Consignes de travail –
• 1. Modifiez les lignes des entrées qui vont de celle contenant « Image resolution: width=535 » à celle contenant « Select the Hand », toutes deux comprises, en remplaçant « icon » par « symbol » sans rien changer d'autre. Ne donnez que ces lignes.
• 2. Poursuivez le passage sur les échanges avec les Seychelles à partir de sa dernière phrase.

Extrait présenté –

┌────────

La discussion a ensuite porté sur
l’histoire des Seychelles et sur l’abandon du système à parti unique. Il a
aussi été question du financement des partis, et la délégation canadienne a
expliqué les restrictions s’appliquant aux contributions et le rôle d’Élections
Canada. Aux Seychelles, il n’y a aucun plafond pour les contributions
étrangères aux partis politiques et l’opposition s’inquiète beaucoup que la
construction des nouveaux édifices du Parlement ait été financée par la
République populaire de Chine.
On a également discuté des règles
électorales, des comités, de l’indépendance du système judiciaire, du
calendrier parlementaire, de l’élection du Président et du rôle des projets de
loi émanant des députés. On a souligné que les Seychelles n’ont jamais connu de
changement de gouvernement dans toute leur histoire.

└────────

Données fournies –
┌────────

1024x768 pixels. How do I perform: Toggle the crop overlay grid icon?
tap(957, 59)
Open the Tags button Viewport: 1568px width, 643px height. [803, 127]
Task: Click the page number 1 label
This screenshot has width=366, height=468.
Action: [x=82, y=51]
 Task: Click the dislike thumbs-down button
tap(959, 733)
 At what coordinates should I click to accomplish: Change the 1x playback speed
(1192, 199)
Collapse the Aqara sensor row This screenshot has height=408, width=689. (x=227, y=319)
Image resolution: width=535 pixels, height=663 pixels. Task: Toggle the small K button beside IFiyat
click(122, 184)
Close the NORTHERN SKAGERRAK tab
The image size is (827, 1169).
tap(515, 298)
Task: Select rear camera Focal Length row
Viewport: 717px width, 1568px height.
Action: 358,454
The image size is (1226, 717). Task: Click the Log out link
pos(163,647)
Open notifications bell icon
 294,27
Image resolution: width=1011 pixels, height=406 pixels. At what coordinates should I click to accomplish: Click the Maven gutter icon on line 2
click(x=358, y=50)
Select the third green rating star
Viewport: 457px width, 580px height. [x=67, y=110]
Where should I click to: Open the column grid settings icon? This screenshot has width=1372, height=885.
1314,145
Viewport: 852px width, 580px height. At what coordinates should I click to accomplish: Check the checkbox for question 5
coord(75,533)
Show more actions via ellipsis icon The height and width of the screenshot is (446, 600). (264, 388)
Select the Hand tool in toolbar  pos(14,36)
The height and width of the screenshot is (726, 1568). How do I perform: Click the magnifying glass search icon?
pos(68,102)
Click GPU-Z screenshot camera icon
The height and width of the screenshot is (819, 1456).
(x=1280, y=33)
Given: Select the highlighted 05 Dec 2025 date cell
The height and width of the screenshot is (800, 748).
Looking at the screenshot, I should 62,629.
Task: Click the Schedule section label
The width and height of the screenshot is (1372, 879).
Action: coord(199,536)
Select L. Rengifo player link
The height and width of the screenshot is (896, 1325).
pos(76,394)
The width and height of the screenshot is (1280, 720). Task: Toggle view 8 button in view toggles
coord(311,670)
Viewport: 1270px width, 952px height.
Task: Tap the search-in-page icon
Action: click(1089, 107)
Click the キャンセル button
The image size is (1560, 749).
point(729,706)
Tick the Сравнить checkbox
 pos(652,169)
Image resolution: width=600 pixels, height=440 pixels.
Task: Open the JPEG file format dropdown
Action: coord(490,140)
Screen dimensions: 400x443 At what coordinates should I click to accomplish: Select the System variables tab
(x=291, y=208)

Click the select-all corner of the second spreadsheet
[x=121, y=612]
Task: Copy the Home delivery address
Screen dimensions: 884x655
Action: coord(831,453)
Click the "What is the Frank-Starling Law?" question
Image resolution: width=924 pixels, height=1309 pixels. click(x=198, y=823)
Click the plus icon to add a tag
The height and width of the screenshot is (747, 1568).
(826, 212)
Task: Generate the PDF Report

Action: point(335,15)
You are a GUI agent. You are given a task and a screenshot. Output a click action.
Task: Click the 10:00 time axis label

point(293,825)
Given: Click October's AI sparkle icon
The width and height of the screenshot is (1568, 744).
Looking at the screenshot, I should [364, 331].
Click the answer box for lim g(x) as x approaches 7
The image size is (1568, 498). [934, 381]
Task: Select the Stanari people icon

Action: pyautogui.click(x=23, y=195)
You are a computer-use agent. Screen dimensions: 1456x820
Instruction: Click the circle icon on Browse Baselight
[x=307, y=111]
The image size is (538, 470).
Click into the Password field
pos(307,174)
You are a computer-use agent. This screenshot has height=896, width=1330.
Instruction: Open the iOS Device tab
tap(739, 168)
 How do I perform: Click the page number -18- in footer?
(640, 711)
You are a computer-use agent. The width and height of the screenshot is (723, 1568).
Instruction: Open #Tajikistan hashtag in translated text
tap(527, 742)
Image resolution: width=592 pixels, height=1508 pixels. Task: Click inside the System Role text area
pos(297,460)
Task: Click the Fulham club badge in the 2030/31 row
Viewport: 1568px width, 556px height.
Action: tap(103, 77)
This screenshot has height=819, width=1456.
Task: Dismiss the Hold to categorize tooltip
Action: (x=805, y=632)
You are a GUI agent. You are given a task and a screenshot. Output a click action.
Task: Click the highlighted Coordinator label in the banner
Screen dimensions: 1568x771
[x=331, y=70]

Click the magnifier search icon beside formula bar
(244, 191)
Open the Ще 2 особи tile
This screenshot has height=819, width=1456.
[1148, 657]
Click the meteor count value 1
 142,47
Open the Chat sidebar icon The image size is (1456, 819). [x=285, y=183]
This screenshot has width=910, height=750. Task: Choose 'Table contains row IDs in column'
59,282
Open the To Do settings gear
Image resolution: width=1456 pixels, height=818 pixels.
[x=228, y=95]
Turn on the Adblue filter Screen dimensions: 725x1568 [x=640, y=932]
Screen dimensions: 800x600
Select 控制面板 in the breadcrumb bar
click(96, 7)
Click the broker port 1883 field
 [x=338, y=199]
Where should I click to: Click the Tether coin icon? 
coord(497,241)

└────────

Les réponses –
• 1.
Image resolution: width=535 pixels, height=663 pixels. Task: Toggle the small K button beside IFiyat
click(122, 184)
Close the NORTHERN SKAGERRAK tab
The image size is (827, 1169).
tap(515, 298)
Task: Select rear camera Focal Length row
Viewport: 717px width, 1568px height.
Action: 358,454
The image size is (1226, 717). Task: Click the Log out link
pos(163,647)
Open notifications bell symbol
 294,27
Image resolution: width=1011 pixels, height=406 pixels. At what coordinates should I click to accomplish: Click the Maven gutter symbol on line 2
click(x=358, y=50)
Select the third green rating star
Viewport: 457px width, 580px height. [x=67, y=110]
Where should I click to: Open the column grid settings symbol? This screenshot has width=1372, height=885.
1314,145
Viewport: 852px width, 580px height. At what coordinates should I click to accomplish: Check the checkbox for question 5
coord(75,533)
Show more actions via ellipsis symbol The height and width of the screenshot is (446, 600). (264, 388)
Select the Hand tool in toolbar  pos(14,36)

• 2.
Rencontre avec les présidents des
comités
Étaient présents à la réunion sur le
rôle des comités l’honorable Terence Mondon, président du Comité des
finances et des comptes publics, l’honorable Marie-Antoinette Rose, présidente
du Comité de suivi des engagements du gouvernement, et Jeovanna Charles, membre
du Comité du Règlement.
L’honorable Terence Mondon, président
du Comité des finances et des comptes publics, a expliqué que l’Assemblée
nationale avant récemment participé à un colloque de l’Union interparlementaire
sur le renforcement des comités. Cet atelier a mis en lumière l’importance du
travail en comité et la maturité politique nécessaire pour que ce travail soit
efficace.
L’honorable Jeovanna Charles, membre du
Comité du Règlement, a décrit les responsabilités du Comité en ce qui concerne
l’éthique et l’accès à l’information. Mme Carole Freeman a
expliqué que, comme le Parlement du Canada est en situation minoritaire, les
partis risquent de paralyser le pays s’ils ne travaillent pas ensemble. Les
participants étaient d’accord qu’en comité, les parlementaires pouvaient poser
des questions plus difficiles. Il y a une séparation des pouvoirs et les
parlementaires peuvent critiquer le gouvernement pour défendre les intérêts des
électeurs.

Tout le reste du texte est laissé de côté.